Seattle rarely has snow, but, when it does, the city comes to a standstill. This is true not only in the downtown area, but throughout the local region.
Why does Seattle shut down in the snow?
Based upon my experience of living in Seattle for nearly my entire life, I think there are a number of factors that cause this standstill.
First, snow is rare. The various Transportation Departments have limited equipment, training, and experience.
Our region gets lots of rain, but snow only a few times each year (if at all.)
Second, like these departments, Seattle-area drivers have little experience traveling in snow.
Not only do drivers lack experience, but they make bad driving choices. For example, Queen Anne Avenue has a very steep hill and when it snows folks still try to go down it—even when closure signs have been put out.

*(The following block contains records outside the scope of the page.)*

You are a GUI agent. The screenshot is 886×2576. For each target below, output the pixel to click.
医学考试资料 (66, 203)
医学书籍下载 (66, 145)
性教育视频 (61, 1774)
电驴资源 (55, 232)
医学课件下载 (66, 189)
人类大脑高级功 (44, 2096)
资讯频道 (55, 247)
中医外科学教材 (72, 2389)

Just the other day several cars tried to go down the hill and ended up crashed into light poles and parked cars.
Finally, the hills in Seattle—even the slightest hills—create challenges that are not seen in other regions. Snow, ice, and wind create dangerous conditions on our steep streets.
One final note: try to avoid driving near semi-trucks on wet or snowy roads. It seems like every time we get real snow in Seattle, semi-truck crashes occur.
While I can appreciate that truck drivers need to complete routes and deliveries, all too often, they take unnecessary risks. Those risks cause serious injuries and sometimes fatalities. Moving big rigs and trailers in snowy and icy conditions makes no sense. These are supposedly trained drivers, who should know better. And motor carriers should know better than to send them out in these conditions.
If you have to drive in Seattle snow, slow down and be safe.